Henry de Montherlant or Henry Marie Joseph Frédéric Expedite Millon de Montherlant (20 April 1895 – September 21, 1972) was a French essayist, novelist and one of the leading French dramatists of the twentieth century.[1]

Works

His early successes were works such as Les célibataires (The Bachelors) in 1934, and the tetralogy Les jeunes filles (The Young Girls) (1936-1939), which sold millions of copies and was translated into 13 languages.[2] At this time, Montherlant traveled regularly, mainly to Spain, Italy, and Algeria.

From 1929 he began to write plays such as La reine morte (1934), Pasiphaé (1936), Le Maître de Santiago (1947), Port-Royal (1954) and Le Cardinal d'Espagne (1960). He is particularly remembered as a playwright. In his plays, as well as in his novels, he frequently portrayed heroic characters displaying the moral standards he professed.

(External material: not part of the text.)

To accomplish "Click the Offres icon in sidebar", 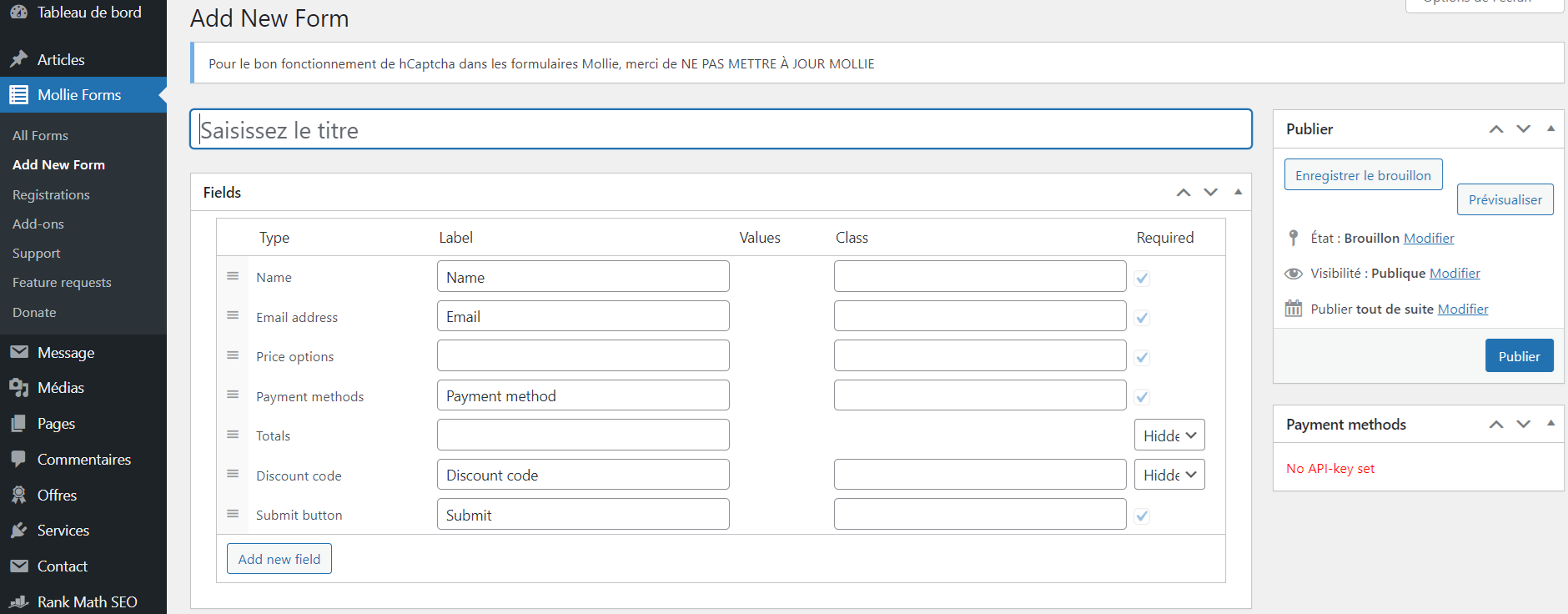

In Le solstice de Juin (1941) he expressed his admiration for Wehrmacht and claimed that France had been justly defeated and conquered in 1940. Like many scions of the old aristocracy, he had hated the Third Republic, especially as it had become in the aftermath of the Dreyfus Affair.

Montherlant is remembered for his aphorism "Happiness writes white. It does not show up on the page." [3]

Biography

Born in Paris France, a descendant of an aristocratic (yet obscure) Picard family, he was educated at the Lycée Janson de Sailly and the Sainte-Croix boarding school at Neuilly-sur-Seine. Henry's father was a hard-line reactionary (to the extent of despising the post-Dreyfus Affair army as too subservient to the Republic, and refusing to have electricity or the telephone installed in his house). After the death of his father and mother in 1914 and 1915, he went to live with his doting grandmother and eccentric uncles.[2]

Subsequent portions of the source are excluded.